Non-volatile main memories (NVMMs) are coming with a prediction that they will revolutionize how computers store, access, and process persistent program state. Recent work has shown that relying on existing storage software stacks, programming interfaces, and programming paradigms to manage and access emerging fast non-volatile, solid state memories (e.g., phase change memory and spin torque MRAM) leads to inefficient systems that cannot fully leverage the performance that NVMMs offer. However, the same work shows that by thoughtfully redesigning the software stack, streamlining programmer abstractions, and developing new programming idioms, enormous performance gains are possible.

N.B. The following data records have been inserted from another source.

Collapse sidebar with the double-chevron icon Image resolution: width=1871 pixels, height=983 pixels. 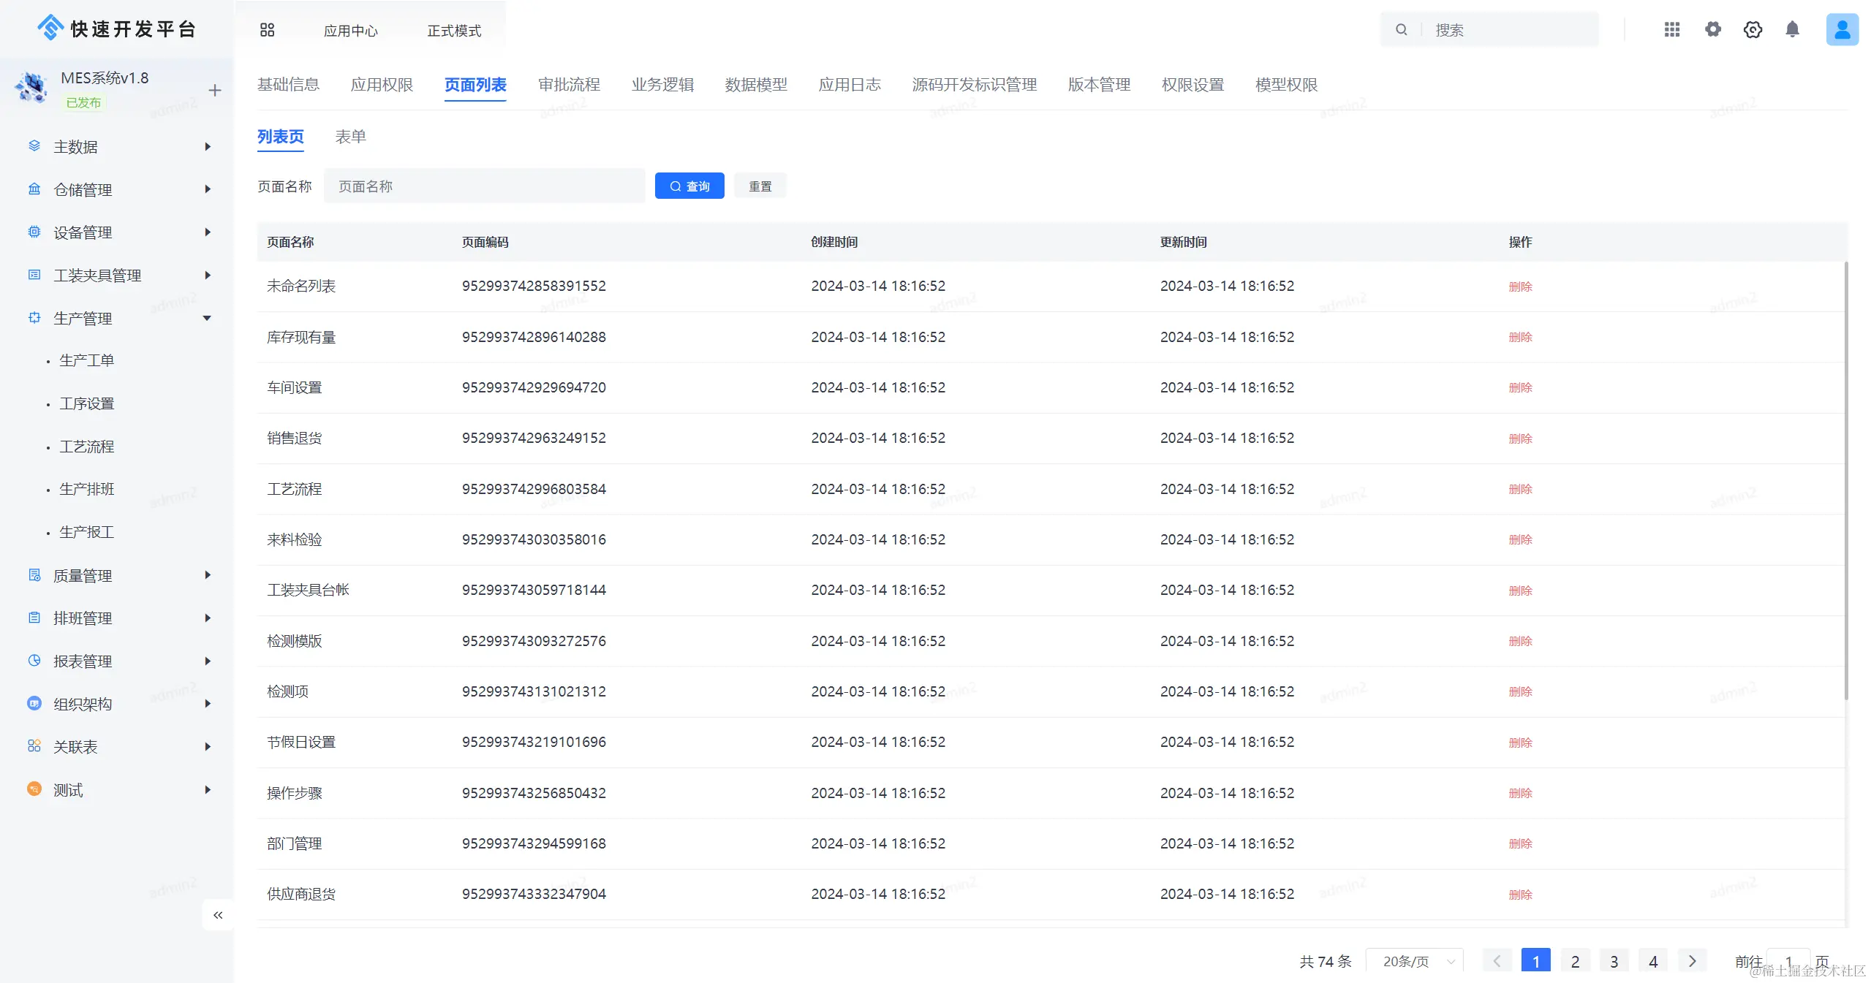(x=218, y=915)
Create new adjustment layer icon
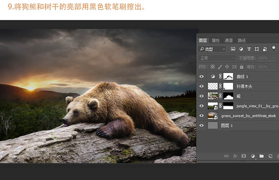Viewport: 279px width, 180px height. [253, 156]

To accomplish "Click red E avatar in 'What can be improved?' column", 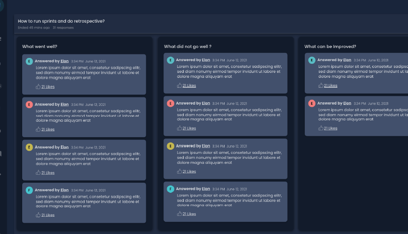I will point(312,103).
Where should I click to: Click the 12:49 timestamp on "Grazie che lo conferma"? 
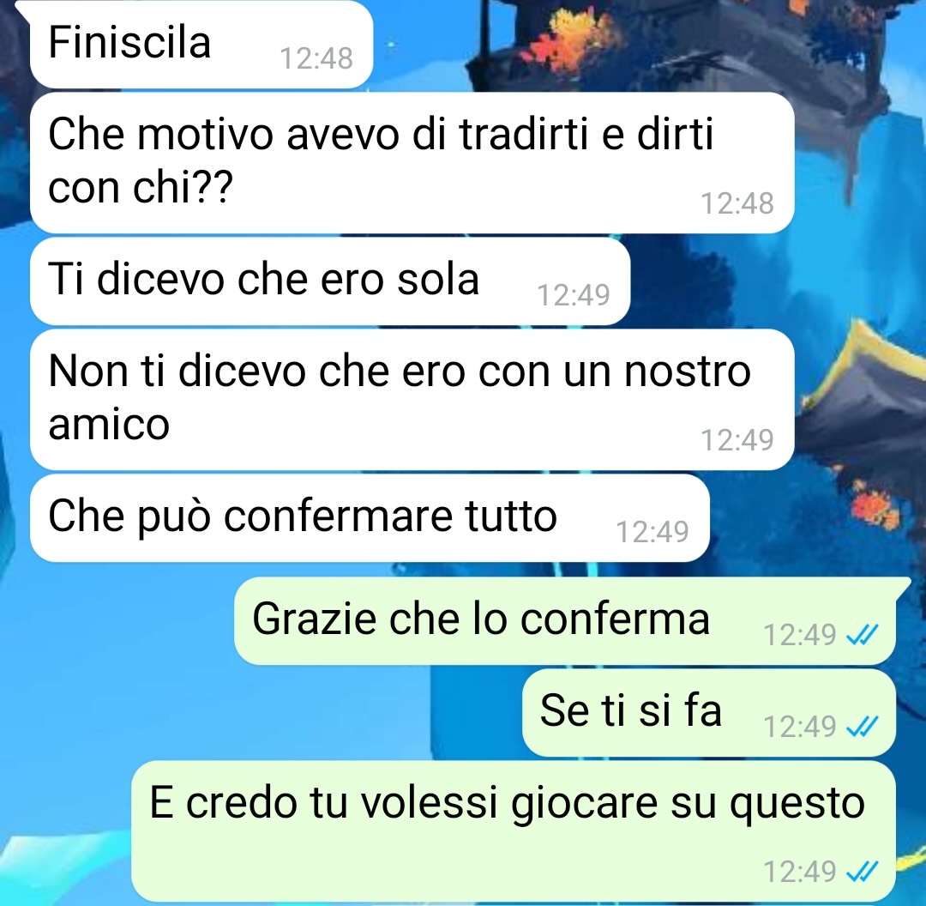click(800, 636)
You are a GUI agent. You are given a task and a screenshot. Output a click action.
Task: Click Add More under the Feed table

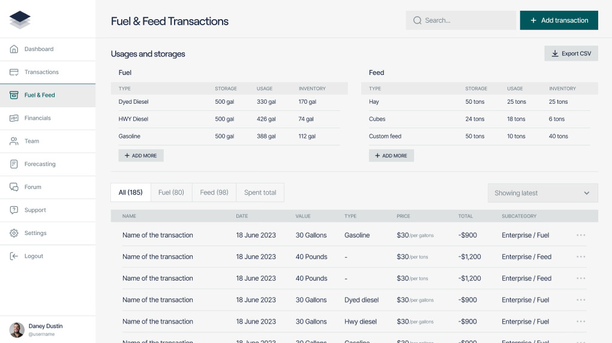point(391,155)
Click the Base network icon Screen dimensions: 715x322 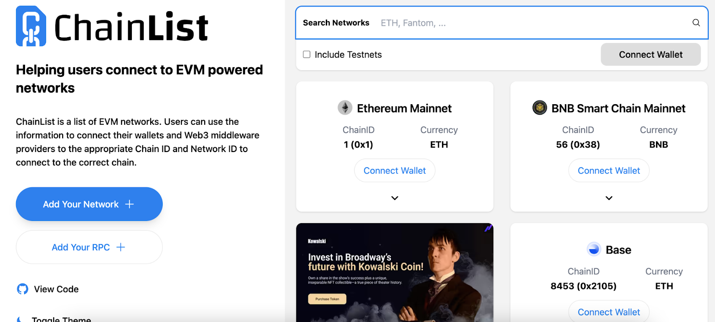pyautogui.click(x=594, y=249)
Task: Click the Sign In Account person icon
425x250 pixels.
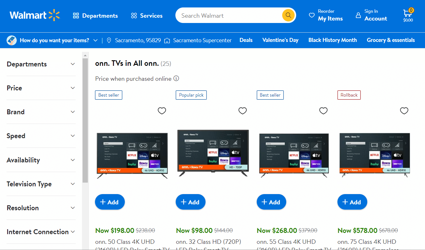Action: (x=358, y=15)
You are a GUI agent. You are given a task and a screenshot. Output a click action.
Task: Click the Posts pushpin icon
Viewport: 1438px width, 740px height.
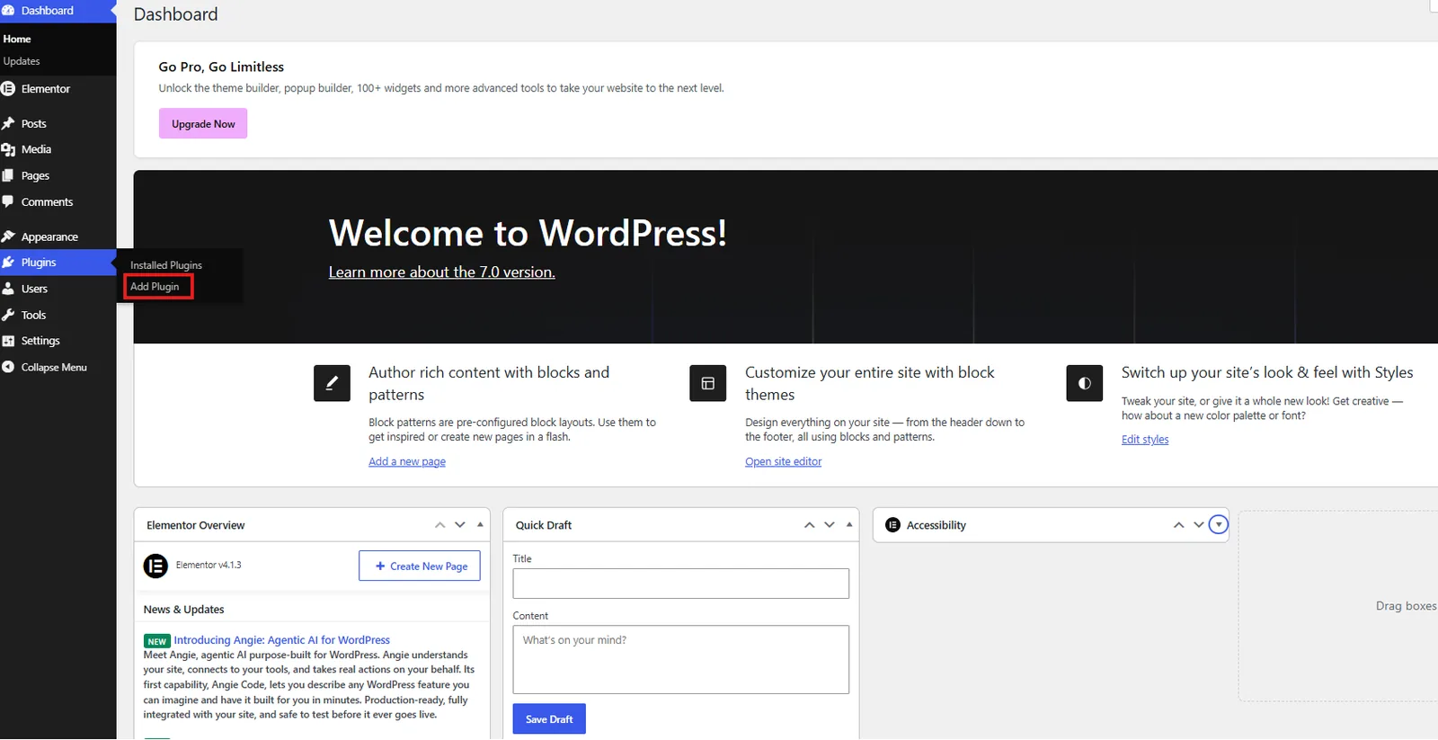pos(8,123)
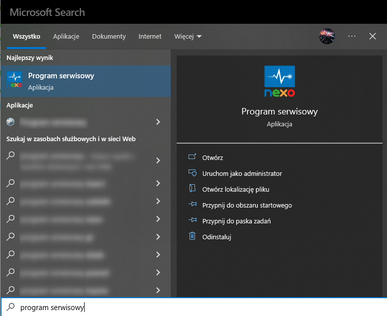Open the user profile avatar
Screen dimensions: 387x316
327,36
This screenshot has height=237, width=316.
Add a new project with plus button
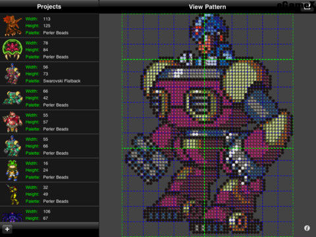7,229
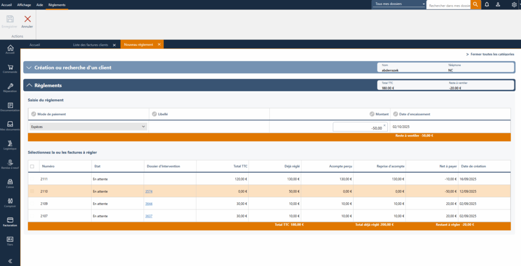The width and height of the screenshot is (521, 266).
Task: Open the Documentation sidebar icon
Action: [10, 107]
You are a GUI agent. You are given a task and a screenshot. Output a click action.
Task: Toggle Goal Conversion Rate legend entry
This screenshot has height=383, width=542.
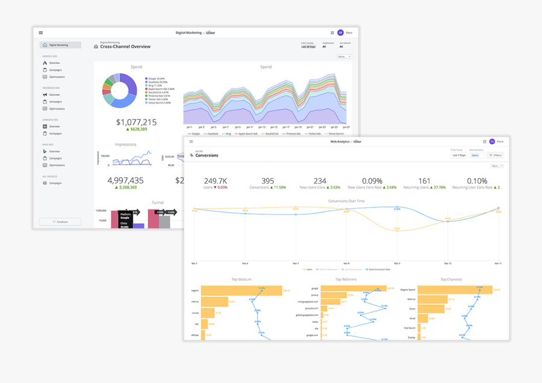click(378, 269)
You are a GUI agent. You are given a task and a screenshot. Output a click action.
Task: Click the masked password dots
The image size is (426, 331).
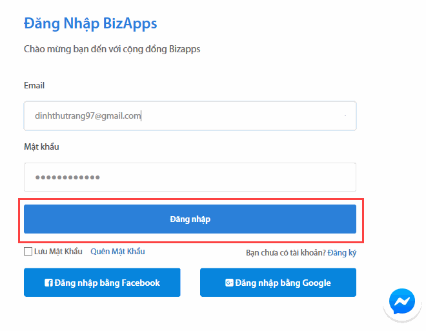point(67,177)
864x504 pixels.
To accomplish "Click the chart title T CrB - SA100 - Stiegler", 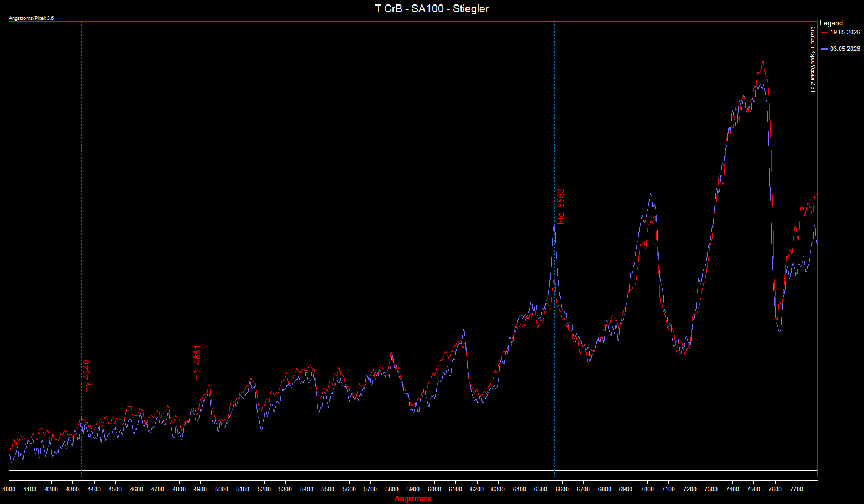I will (x=432, y=8).
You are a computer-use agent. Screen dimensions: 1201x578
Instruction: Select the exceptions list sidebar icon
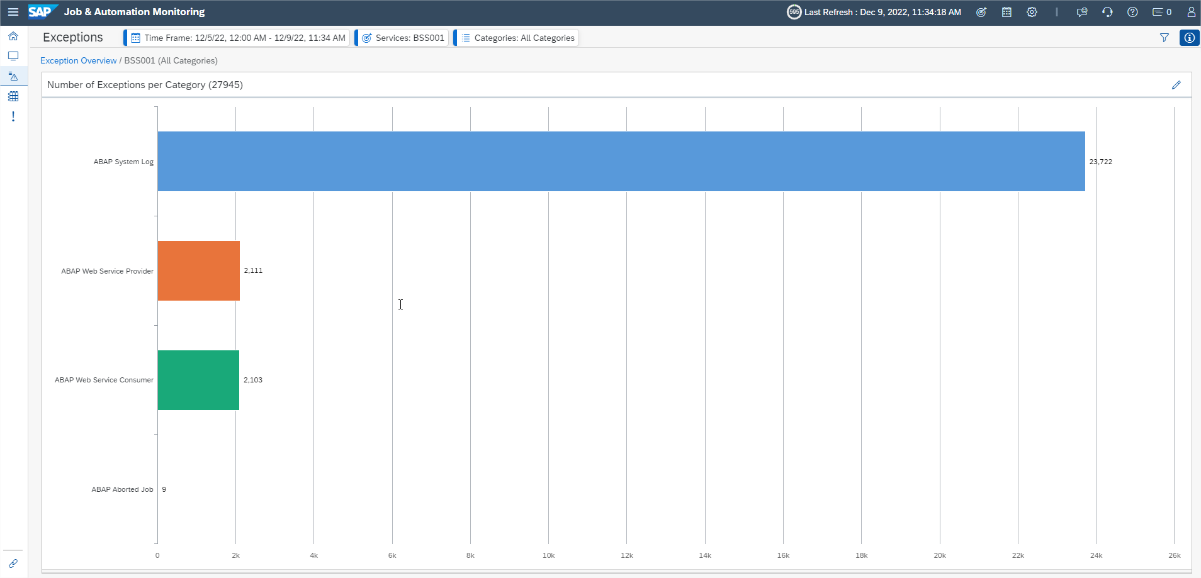pos(13,77)
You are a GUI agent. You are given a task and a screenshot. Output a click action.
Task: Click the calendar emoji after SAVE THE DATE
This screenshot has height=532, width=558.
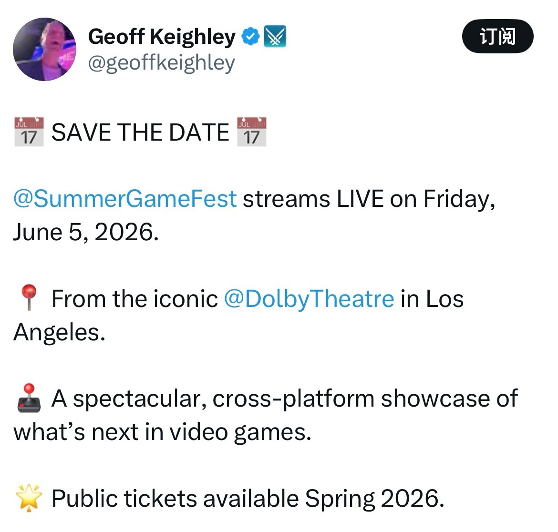pyautogui.click(x=251, y=132)
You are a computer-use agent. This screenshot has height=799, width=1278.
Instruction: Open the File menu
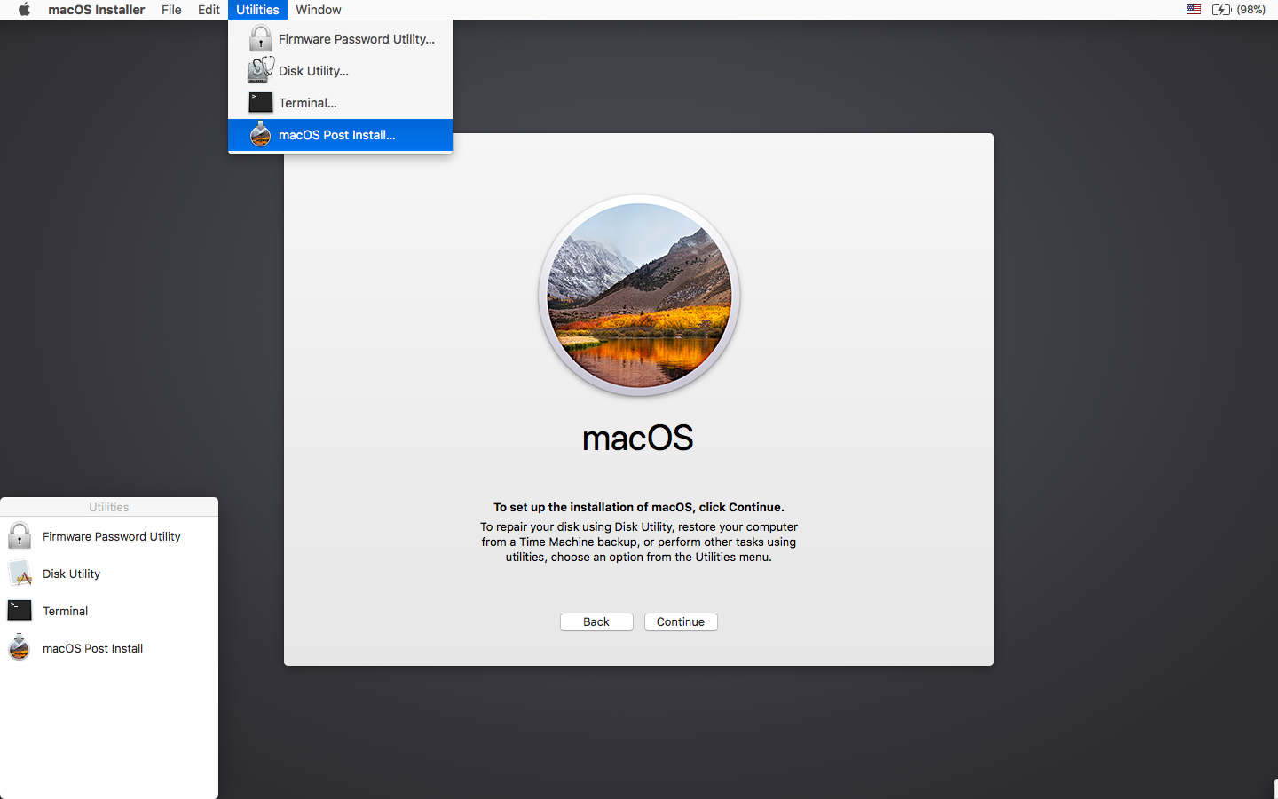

This project seeks to begin answering some of the challenging questions that arise with non-volatile main memories (NVMMs) that provide access in 10s of nanoseconds instead of microseconds for SSDs and milliseconds for disk. Including what applications benefit most from leveraging NVMM-based storage, what are the basic data types that should be used by systems for NVMM and what are the tradeoffs, how should systems allocate NVMM, and more.
The proposed work includes building a prototype implementation of realistic applications that use NVMM. Where possible, existing implementations of NoSQL databases, relational databases, file systems, and data processing frameworks (e.g., MapReduce) will be adapted for use. The basic performance characteristics of NVMMs will be measured as well as application-level performance and the performance impact of different approaches to leveraging NVMMs.